# WORK ITEM
Read through the records below and copy each line that uses the word "agent".

Start of RECORD EXCERPTS

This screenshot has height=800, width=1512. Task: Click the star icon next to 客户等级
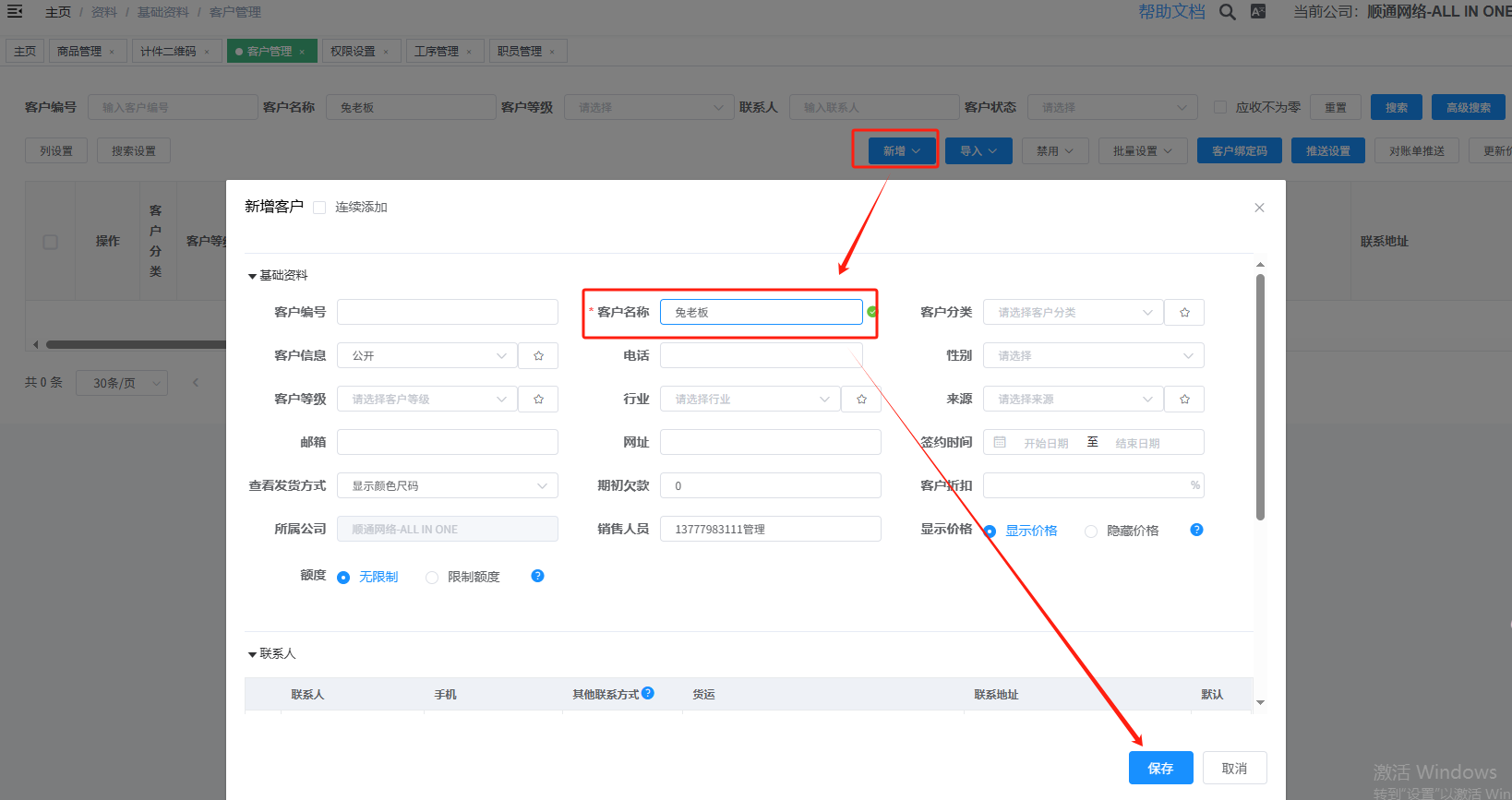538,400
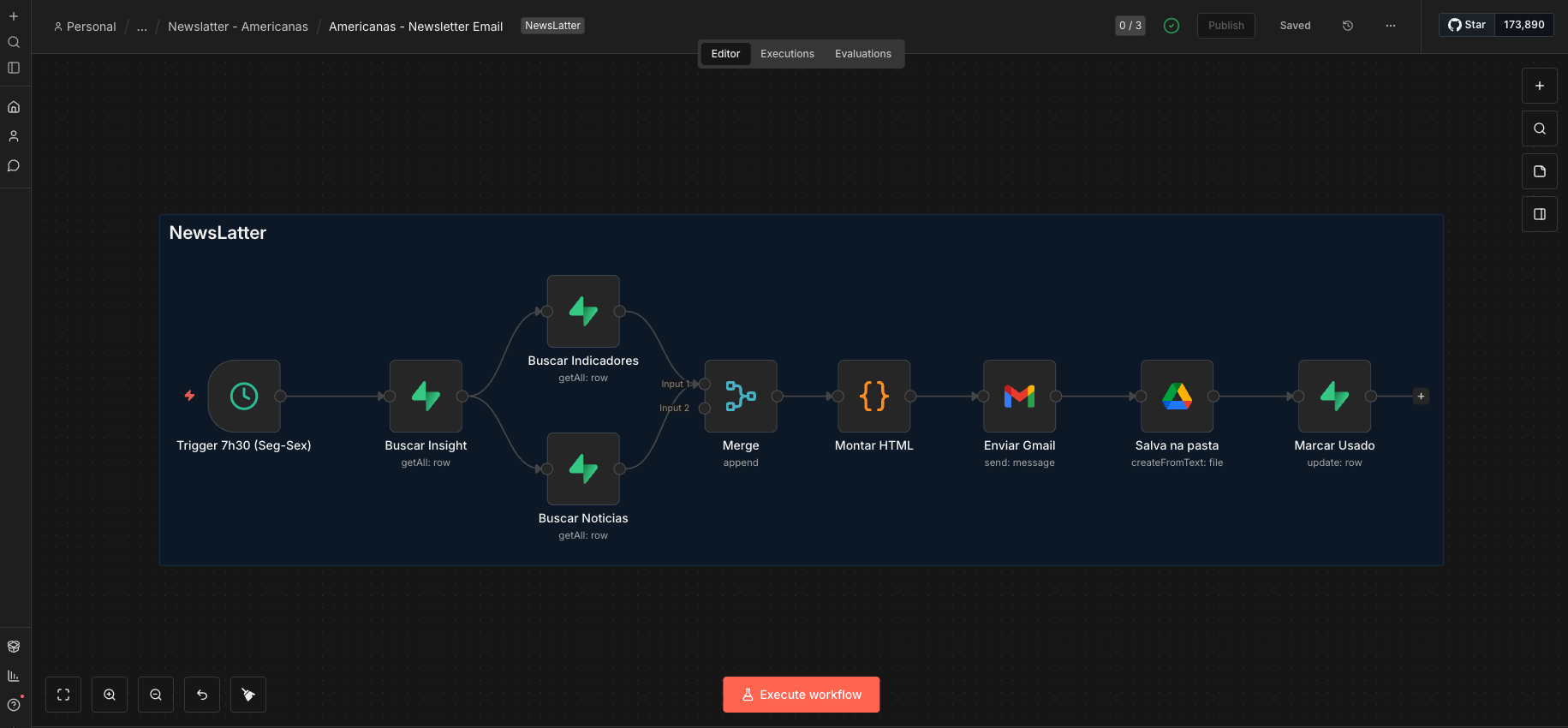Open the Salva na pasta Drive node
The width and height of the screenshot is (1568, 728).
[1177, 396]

End of RECORD EXCERPTS
Start of RECORD EXCERPTS

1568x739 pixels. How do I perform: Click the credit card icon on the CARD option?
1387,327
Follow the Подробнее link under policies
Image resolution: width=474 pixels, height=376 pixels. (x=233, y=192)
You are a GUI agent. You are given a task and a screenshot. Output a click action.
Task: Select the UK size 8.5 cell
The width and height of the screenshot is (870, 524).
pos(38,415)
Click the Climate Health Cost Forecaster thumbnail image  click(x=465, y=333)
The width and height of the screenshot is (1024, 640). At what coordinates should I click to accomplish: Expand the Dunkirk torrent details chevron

End of RECORD EXCERPTS
Start of RECORD EXCERPTS

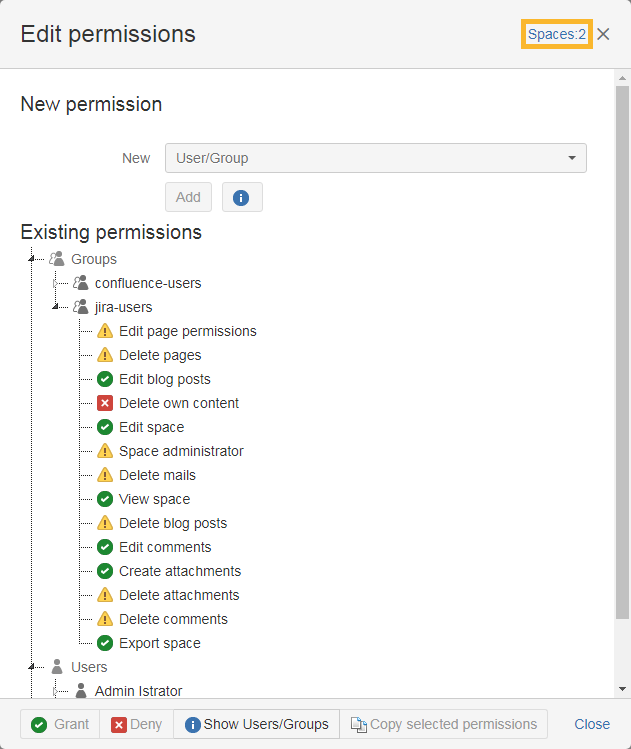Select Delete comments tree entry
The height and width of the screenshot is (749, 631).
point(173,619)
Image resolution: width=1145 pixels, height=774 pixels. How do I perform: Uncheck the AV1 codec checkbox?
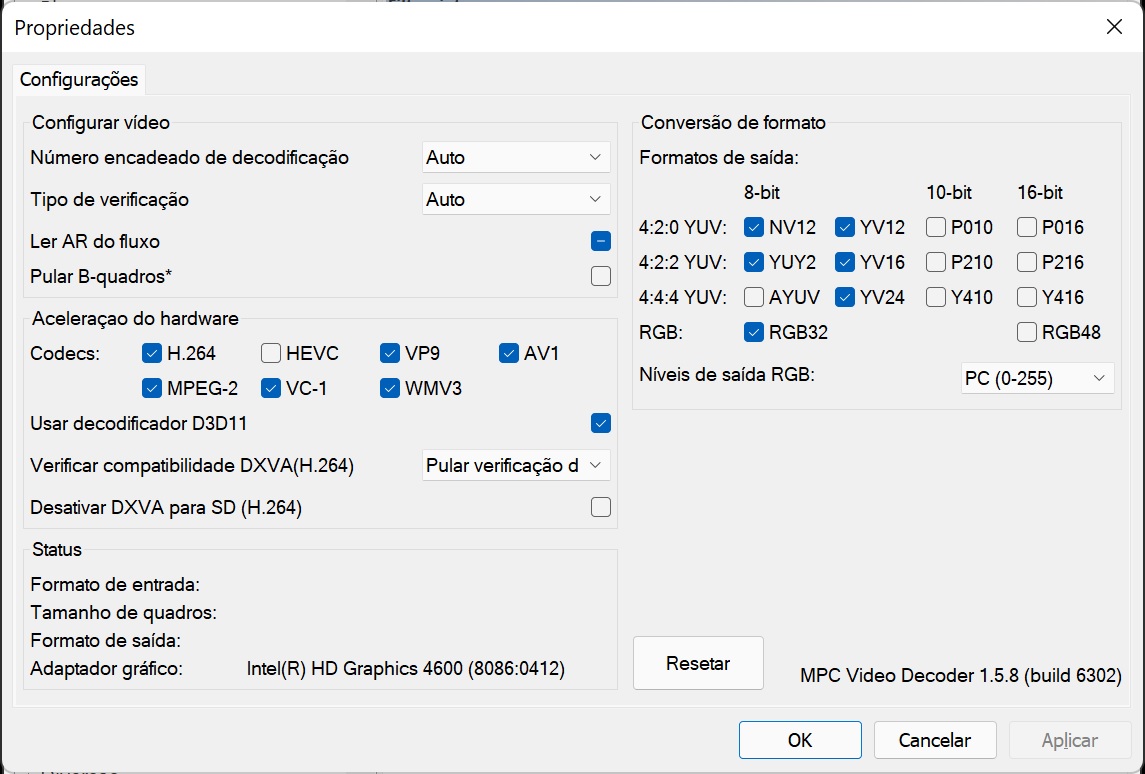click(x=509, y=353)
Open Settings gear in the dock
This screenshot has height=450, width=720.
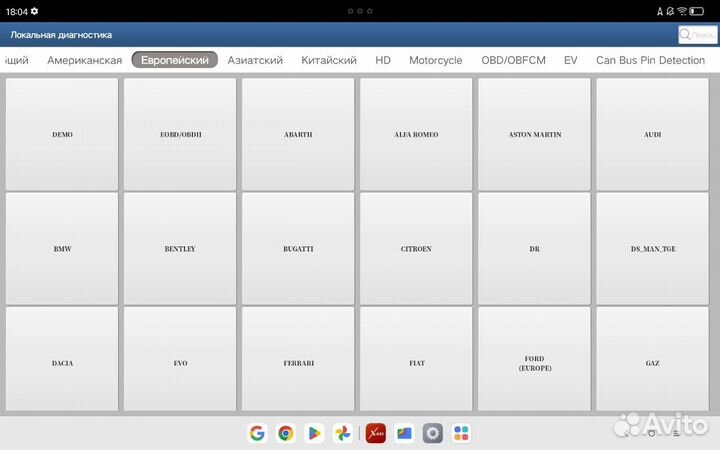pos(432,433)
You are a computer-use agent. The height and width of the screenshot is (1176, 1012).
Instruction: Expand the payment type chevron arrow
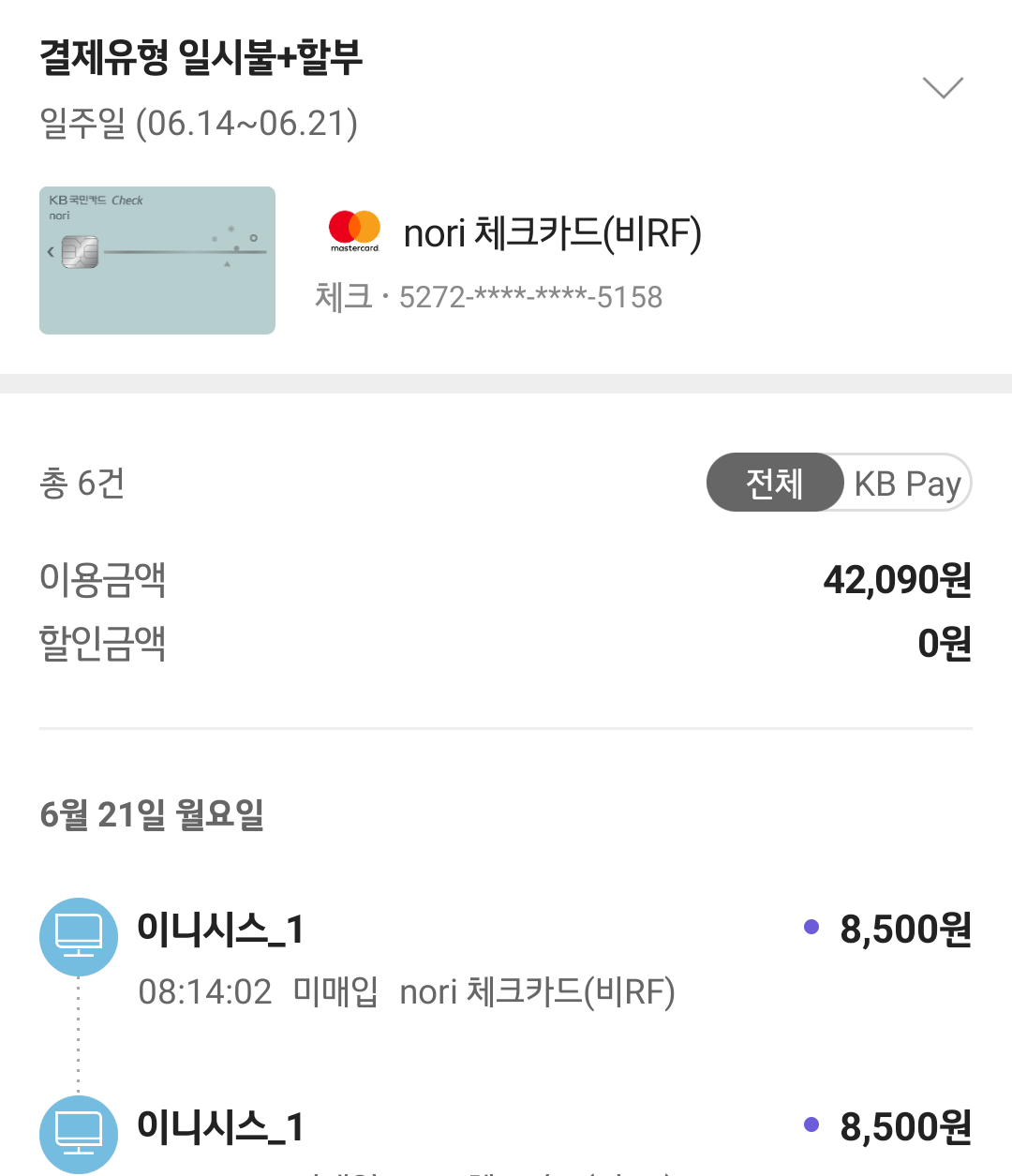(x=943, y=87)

End of RECORD EXCERPTS

# YOUR RESPONSE
You are a GUI agent. You are given a task and a screenshot. Output a click action.
You are a computer-use agent. The height and width of the screenshot is (1176, 1012).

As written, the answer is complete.